EXERCISE SET:
(A) Answer these questions using the text on oxidation:
(i) Who is named as President of Real Water?
(ii) Which two means of measuring antioxidants does the text name?
(iii) How many electrons does an oxygen atom have in its outer orbit, according to the text?
(B) Write the next part of the text on oxidation, starting after its last sentence.

ORP vs ORAC
Most people have heard about anti-oxidants, as food/supplement sources undergo increasing amounts of marketing. "Pomegranates, tablets, green tea or chocolate?"
Meanwhile most people don’t understand oxidation fully - perhaps the materials you are reading tell you oxidants cause aging. To expand upon public “information”, there are multiple means of measuring antioxidants, i.e. ORAC and ORP. The following is intended to clear up some normal questions on this most important topic.
Brent Jones / President of Real Water™
The process of oxidation starts with the air you breathe. Each oxygen atom has a nucleus in the center with tiny electrons circling around it like satellites orbiting the earth. Any atom that has eight electrons in its outer orbit is stable, but oxygen has only six. It is therefore very unstable and it needs two more electrons to stabilize it. When Oxygen comes into contact with other atoms it may steal two electrons from them, a fire like reaction that releases heat energy. Or the oxygen atom may simply attach itself to one or more atoms to share electrons, as it does with hydrogen to make water (H20) or carbon to make CO2. Either way this is called “oxidation”. For example, oxygen burns the wood in a fireplace by capturing its electrons and releasing heat energy into the room. In your body, oxygen captures electrons from your digested food releasing the energy you use for all the activities in your body. What remains after oxidation? In the fireplace, oxidation of the wood hydrocarbons produces CO2, which floats up the chimney, and leaves carbon ashes on the floor. In your body, oxidation of your food molecules produces CO2, which you exhale, but the “ashes” remain in your body as electron-deficient molecules called “free radicals”. They are dangerous because they roam through your body attempting to replace their missing electrons by stealing electrons from your vital cells, causing damage that usually disables their ability to reproduce as healthy normal cells.

GIVEN INFORMATION:
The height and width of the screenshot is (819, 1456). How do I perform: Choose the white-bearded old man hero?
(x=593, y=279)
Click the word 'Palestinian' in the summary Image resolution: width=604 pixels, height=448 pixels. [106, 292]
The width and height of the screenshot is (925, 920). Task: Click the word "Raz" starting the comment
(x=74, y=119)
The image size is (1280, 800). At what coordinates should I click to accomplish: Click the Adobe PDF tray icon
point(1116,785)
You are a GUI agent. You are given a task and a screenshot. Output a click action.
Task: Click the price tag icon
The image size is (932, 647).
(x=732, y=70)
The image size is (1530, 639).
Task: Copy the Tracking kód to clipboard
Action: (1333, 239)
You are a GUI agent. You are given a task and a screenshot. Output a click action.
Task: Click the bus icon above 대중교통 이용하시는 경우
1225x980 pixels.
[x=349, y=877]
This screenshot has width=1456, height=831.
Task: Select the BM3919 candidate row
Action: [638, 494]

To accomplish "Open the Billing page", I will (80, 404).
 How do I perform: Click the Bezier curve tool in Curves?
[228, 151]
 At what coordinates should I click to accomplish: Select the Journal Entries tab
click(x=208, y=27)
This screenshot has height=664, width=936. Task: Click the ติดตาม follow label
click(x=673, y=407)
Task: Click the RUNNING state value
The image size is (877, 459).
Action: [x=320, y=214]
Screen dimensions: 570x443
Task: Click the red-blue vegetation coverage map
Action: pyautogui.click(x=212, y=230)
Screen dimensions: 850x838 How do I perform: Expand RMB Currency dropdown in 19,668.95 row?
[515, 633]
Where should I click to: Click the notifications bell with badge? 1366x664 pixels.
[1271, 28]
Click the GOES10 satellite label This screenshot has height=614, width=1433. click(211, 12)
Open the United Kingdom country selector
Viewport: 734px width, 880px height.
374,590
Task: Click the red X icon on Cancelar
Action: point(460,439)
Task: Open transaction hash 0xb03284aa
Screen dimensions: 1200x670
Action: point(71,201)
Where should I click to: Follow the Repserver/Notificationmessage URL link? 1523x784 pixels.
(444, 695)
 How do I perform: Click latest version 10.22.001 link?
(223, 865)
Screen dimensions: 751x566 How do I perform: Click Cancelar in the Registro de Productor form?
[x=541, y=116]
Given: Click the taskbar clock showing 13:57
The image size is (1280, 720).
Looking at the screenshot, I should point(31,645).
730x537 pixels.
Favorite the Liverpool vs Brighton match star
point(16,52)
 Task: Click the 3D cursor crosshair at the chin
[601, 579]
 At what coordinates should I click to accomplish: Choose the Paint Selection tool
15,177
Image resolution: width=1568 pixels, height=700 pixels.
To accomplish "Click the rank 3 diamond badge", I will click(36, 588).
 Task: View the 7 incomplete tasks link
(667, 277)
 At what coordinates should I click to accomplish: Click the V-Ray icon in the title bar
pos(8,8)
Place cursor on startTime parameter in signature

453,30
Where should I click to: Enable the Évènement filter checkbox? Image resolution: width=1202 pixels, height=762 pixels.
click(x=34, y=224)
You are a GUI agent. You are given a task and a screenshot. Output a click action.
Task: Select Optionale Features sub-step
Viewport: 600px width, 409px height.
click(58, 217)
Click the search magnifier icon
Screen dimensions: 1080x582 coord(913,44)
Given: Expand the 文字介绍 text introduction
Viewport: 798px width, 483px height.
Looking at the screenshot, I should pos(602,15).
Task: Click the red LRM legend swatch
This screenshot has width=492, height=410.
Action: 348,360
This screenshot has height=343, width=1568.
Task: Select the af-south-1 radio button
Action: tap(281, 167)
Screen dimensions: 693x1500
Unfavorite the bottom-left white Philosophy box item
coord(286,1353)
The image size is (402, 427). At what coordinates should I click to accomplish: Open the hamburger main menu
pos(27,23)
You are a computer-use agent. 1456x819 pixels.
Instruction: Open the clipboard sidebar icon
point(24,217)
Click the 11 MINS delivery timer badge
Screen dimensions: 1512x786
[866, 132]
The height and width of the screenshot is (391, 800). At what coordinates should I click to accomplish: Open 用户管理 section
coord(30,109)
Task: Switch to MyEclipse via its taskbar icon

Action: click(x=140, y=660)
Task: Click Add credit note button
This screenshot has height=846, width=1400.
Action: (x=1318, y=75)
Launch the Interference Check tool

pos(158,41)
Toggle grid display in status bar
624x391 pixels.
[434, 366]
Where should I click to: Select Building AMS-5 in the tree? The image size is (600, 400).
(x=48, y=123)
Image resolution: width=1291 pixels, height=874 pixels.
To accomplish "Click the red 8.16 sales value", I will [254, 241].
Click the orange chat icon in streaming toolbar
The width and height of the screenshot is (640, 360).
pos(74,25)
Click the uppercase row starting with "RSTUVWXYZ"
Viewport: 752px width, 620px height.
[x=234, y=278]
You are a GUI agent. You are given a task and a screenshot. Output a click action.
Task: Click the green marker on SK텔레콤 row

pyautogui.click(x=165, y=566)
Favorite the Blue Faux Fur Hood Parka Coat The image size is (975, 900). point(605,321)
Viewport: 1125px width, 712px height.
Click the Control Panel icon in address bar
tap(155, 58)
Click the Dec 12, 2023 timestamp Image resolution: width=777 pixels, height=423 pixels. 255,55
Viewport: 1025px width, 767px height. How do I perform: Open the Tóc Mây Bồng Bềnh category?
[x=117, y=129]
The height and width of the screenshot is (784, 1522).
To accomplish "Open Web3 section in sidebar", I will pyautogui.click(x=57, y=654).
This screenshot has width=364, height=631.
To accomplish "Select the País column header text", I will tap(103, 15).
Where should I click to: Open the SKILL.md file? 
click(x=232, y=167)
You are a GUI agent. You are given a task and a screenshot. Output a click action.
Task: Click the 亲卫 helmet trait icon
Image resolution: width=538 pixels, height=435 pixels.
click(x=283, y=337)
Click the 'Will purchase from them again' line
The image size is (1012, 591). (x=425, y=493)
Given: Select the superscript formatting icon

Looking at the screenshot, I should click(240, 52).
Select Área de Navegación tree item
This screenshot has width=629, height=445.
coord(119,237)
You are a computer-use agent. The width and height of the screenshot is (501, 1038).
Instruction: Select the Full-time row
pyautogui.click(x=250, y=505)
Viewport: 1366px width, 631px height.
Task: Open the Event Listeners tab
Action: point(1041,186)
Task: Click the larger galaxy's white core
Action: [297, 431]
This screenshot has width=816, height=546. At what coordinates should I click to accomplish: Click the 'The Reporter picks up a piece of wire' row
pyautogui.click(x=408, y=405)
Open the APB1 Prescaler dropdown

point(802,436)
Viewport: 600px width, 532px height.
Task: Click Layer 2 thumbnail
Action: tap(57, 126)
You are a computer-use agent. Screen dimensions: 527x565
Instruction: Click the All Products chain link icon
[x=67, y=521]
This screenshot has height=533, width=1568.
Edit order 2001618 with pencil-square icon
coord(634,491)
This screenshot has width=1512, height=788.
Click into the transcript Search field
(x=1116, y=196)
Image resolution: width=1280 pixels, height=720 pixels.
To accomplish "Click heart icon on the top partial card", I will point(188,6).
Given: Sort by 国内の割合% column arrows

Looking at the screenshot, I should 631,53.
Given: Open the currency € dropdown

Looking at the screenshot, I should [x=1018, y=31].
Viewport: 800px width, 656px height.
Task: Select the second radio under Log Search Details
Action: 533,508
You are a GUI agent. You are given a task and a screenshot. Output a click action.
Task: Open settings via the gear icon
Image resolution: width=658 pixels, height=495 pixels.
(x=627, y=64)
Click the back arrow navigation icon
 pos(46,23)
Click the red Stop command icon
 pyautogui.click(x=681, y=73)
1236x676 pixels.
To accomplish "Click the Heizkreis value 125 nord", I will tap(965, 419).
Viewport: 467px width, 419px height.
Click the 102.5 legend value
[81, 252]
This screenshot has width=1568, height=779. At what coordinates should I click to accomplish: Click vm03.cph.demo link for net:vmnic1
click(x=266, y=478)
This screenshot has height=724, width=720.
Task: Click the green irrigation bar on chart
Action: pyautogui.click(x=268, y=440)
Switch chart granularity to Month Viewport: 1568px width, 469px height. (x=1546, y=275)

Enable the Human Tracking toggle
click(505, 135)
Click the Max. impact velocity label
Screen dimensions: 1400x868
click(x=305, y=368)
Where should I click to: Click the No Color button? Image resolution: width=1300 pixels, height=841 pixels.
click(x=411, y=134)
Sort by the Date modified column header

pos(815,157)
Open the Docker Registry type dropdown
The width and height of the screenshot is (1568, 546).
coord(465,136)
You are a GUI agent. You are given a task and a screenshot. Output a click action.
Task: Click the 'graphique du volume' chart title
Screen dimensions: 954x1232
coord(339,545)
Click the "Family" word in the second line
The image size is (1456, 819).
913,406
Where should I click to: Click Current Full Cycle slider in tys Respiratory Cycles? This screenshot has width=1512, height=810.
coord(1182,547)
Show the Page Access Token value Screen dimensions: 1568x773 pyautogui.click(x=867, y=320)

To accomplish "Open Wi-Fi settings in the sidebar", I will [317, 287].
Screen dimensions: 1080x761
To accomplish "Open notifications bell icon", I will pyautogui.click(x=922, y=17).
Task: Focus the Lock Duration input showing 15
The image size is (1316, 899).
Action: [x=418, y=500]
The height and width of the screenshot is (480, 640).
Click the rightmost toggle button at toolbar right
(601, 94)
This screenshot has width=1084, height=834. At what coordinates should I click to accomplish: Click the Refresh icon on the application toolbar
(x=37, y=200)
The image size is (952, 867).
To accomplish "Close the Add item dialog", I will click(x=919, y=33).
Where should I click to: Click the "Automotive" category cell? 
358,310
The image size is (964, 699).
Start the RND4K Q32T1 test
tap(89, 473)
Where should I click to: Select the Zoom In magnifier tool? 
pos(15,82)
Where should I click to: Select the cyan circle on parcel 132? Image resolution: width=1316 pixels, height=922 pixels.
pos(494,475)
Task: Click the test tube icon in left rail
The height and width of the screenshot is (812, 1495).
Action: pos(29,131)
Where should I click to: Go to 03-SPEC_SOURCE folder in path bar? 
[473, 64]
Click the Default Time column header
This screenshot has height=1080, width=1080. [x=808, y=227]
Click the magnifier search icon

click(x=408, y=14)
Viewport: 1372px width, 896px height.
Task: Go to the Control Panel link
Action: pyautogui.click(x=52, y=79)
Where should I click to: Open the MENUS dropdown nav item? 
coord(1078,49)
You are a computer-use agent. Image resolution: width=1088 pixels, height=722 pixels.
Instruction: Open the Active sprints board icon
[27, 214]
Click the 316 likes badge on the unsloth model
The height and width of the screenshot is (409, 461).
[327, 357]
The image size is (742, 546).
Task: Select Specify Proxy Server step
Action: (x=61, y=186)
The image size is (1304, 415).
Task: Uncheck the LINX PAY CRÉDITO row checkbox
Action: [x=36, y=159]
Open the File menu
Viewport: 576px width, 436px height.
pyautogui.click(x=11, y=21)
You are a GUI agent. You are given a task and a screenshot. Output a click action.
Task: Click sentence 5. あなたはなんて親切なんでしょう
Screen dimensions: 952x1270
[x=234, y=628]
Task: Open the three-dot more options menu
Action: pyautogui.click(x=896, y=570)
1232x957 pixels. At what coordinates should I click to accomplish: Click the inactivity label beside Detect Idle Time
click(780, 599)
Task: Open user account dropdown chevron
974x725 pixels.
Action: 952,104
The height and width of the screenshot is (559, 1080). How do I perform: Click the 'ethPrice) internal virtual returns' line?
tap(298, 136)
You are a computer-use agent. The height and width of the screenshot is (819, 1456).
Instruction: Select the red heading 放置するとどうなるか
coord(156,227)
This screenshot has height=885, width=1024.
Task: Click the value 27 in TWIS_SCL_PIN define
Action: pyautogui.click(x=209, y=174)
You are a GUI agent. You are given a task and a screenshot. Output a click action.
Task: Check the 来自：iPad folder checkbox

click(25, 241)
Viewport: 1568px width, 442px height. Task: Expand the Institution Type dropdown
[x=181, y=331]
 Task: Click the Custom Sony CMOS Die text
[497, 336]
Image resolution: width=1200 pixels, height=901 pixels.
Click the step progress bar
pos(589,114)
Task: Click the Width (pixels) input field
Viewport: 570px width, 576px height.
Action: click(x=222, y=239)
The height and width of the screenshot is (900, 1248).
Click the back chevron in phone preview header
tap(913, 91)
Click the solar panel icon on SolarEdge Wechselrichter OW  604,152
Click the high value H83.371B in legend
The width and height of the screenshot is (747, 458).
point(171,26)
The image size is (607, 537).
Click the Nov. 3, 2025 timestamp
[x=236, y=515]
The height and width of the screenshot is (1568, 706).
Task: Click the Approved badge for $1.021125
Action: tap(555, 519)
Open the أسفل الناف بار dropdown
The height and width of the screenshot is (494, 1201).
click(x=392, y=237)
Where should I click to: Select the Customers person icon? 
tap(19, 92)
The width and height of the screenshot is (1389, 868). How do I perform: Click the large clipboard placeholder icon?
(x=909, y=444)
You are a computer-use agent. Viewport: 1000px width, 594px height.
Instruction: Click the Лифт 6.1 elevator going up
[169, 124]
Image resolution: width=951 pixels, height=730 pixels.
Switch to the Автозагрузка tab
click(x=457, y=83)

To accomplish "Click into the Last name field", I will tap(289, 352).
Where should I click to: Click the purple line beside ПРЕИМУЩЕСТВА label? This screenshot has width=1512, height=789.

ANSWERS BELOW:
(A)
(i) Brent Jones
(ii) ORAC and ORP
(iii) Six

(B)
Most people think free radicals come from outside us from sources such as pollution, and this is true too. They are the smoke-of-the-fuel, the oxygen remains from the combustion of food, petrol, tobacco or otherwise, but even in a pollution free world oxidants are being produced constantly in our bodies.
Scientists agree that oxidized compounds wrinkle your skin, damage internal organs, damage DNA and contribute to the signs and symptoms of early aging. The natural way to resist oxidized damage is to provide your body with anti-oxidants – some of which you make, some you eat and drink, and others you may supplement. How do you know which antioxidant is best for you?
Please note: the essential function of an antioxidant is to supply electrons to electron-deficient free radicals so they no longer steal electrons from vital cells. Then how do you determine which antioxidant is the most effective?
The ORP Test
You can measure an antioxidant’s potential to supply electrons dispersed into a liquid by using an ORP (Oxidation/Reduction Potential) meter. Oxidized materials are shown as + above zero, antioxidants are either a low + or a negative reading. Lower numbers indicate more available electrons. For example, the antioxidant CoQ10 has an ORP of +49mV; wheat grass juice has an ORP of -120mV. The negative reading of wheat grass juice gives it a significantly higher potential for donating electrons and neutralizing free radicals than CoQ10.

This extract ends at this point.